Gibt’s eigentlich irgendwo eine Abhandlung über den etymologischen Zusammenhang von nirgends und nirwana? Gibt es den überhaupt? Oder spielt hier die Metaphysik der Sprache mal wieder das Spiel der (→) falschen Freunde? (s.a. → Linguistik)
O
Orient
zu Orient s. → defensive architecture oder auch: Orientierung (→ Google)

* **Aufgabe**: Zitieren Sie aus dem Textauszug den Abschnitt zwischen „Gibt’s eigentlich irgendwo“ und „(s.a. → Linguistik)“, beide Stellen eingeschlossen. Die Zeilen stehen in keinem Zusammenhang mit dem Textauszug.

* **Daten**:
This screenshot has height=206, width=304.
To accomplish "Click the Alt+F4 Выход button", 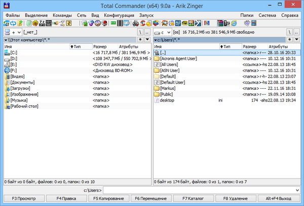I will [279, 198].
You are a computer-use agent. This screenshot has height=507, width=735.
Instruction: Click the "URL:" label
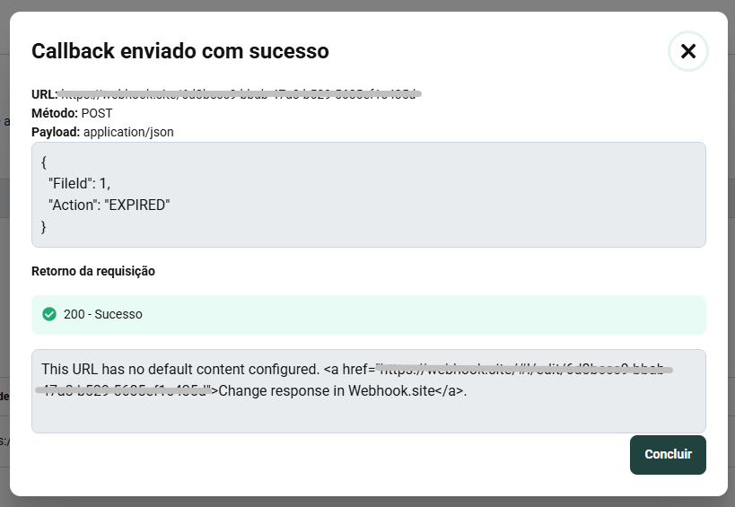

* **Lösung**:
Gibt’s eigentlich irgendwo eine Abhandlung über den etymologischen Zusammenhang von nirgends und nirwana? Gibt es den überhaupt? Oder spielt hier die Metaphysik der Sprache mal wieder das Spiel der (→) falschen Freunde? (s.a. → Linguistik)